● **Exercise goal**: Reproduce, exactly and in full, only the lines below from the one containing "accessories (66, 934)" through the one containing "Lyrics (73, 901)".
----
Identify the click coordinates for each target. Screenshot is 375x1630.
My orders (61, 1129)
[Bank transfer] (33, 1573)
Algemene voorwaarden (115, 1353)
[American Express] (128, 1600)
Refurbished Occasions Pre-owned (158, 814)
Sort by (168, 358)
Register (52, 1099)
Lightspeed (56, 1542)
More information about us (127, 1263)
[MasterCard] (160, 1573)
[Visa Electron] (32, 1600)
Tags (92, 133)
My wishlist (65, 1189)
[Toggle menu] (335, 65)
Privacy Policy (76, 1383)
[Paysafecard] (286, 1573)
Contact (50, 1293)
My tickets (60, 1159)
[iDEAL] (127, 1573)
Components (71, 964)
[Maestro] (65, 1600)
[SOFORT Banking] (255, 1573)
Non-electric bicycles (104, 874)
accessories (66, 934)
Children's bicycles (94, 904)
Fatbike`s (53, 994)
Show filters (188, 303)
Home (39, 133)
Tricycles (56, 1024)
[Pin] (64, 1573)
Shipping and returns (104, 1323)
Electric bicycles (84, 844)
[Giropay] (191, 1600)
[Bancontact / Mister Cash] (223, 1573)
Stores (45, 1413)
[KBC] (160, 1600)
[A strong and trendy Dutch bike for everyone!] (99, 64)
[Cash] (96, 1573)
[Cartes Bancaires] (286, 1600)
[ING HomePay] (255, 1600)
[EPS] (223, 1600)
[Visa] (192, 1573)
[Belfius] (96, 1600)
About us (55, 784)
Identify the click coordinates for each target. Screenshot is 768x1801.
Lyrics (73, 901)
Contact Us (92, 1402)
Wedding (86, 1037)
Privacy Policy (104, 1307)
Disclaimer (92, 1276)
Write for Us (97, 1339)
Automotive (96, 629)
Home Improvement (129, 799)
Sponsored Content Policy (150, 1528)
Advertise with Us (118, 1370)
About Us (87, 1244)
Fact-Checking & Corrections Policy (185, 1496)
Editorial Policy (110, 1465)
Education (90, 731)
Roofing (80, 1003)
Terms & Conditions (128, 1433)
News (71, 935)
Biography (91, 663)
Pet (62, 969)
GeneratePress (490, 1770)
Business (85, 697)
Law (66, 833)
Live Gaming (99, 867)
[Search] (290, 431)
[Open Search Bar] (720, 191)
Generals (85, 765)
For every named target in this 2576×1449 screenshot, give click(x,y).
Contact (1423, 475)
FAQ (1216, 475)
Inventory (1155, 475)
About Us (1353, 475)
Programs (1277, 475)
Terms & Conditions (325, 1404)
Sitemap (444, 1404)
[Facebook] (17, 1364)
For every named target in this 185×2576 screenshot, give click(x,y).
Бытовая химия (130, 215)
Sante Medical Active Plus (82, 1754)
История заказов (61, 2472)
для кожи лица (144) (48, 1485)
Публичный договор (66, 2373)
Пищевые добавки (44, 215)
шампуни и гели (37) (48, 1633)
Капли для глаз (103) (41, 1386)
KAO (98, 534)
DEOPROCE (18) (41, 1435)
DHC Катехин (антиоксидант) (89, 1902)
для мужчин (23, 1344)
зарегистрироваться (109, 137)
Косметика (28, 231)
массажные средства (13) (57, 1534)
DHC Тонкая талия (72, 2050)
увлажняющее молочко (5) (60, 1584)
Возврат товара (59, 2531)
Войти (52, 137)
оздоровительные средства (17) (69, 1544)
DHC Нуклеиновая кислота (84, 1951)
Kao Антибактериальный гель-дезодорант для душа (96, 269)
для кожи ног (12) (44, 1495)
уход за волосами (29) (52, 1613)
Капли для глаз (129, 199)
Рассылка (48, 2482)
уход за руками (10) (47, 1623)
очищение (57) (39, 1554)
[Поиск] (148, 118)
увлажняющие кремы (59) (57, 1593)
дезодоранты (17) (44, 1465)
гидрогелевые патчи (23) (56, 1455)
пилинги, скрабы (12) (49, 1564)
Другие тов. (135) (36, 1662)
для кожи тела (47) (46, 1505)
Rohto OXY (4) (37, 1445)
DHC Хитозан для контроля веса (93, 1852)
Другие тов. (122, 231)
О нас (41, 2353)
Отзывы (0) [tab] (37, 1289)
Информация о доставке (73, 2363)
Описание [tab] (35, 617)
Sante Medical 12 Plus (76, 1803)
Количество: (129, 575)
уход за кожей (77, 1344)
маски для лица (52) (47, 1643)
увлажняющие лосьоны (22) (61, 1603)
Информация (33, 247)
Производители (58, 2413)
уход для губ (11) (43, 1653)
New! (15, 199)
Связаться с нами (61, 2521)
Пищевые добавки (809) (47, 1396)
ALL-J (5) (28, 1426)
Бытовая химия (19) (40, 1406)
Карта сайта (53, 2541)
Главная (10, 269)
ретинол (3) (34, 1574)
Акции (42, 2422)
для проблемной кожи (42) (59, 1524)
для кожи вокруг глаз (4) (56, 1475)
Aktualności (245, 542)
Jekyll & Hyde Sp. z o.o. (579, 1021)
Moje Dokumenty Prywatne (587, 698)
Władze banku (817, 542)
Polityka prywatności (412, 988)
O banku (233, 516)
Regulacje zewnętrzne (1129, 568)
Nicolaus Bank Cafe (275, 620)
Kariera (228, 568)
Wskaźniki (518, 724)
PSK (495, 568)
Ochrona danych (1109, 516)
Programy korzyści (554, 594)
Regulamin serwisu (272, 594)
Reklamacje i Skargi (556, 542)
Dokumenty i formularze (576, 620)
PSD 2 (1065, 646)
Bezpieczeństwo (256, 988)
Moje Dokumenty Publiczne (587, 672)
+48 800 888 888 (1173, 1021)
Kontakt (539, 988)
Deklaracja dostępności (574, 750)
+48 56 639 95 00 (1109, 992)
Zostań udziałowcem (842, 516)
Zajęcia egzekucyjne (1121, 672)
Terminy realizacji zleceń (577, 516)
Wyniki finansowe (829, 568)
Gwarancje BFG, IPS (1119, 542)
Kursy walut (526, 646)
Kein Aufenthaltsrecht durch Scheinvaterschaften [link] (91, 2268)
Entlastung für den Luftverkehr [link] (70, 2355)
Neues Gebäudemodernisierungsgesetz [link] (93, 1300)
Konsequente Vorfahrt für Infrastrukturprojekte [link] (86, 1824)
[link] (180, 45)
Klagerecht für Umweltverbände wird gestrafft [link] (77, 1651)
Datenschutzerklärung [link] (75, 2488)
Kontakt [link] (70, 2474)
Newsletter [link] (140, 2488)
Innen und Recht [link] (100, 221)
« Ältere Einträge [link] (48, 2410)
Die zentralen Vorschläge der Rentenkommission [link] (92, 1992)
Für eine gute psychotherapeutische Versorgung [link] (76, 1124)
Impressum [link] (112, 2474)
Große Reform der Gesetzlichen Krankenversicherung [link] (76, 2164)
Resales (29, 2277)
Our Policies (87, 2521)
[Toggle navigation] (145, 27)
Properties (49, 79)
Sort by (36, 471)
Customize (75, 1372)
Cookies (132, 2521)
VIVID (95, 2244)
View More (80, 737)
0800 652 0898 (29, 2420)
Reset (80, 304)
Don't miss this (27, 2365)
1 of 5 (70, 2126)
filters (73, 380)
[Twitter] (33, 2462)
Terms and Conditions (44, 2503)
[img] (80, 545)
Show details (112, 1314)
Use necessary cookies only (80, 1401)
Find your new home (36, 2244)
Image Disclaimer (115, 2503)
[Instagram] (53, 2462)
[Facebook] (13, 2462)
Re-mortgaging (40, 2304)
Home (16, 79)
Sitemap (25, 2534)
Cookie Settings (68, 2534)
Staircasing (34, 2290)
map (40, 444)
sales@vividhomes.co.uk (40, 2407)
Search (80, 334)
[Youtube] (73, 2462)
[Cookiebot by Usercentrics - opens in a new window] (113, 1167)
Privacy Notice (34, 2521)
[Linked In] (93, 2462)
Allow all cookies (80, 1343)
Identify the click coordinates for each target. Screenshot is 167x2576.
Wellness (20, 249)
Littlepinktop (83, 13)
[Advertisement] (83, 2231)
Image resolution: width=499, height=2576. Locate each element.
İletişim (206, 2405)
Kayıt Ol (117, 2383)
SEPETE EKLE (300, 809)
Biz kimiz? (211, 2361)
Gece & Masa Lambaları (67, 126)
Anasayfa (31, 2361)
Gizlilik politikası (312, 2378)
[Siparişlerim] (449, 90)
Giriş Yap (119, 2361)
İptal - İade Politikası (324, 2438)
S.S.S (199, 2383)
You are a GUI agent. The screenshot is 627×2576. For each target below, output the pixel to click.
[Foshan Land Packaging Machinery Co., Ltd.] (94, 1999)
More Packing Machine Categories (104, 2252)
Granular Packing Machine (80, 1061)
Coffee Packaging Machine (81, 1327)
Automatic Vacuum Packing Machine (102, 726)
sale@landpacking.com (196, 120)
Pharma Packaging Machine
----
● **Written response**:
accessories (66, 934)
Children's bicycles (94, 904)
Fatbike`s (53, 994)
Show filters (188, 303)
Home (39, 133)
Tricycles (56, 1024)
[Pin] (64, 1573)
Shipping and returns (104, 1323)
Electric bicycles (84, 844)
[Giropay] (191, 1600)
[Bancontact / Mister Cash] (223, 1573)
Stores (45, 1413)
[KBC] (160, 1600)
[A strong and trendy Dutch bike for everyone!] (99, 64)
[Cash] (96, 1573)
[Cartes Bancaires] (286, 1600)
[ING HomePay] (255, 1600)
[EPS] (223, 1600)
[Visa] (192, 1573)
[Belfius] (96, 1600)
About us (55, 784)
Identify the click coordinates for each target. Screenshot is 768x1801.
Lyrics (73, 901)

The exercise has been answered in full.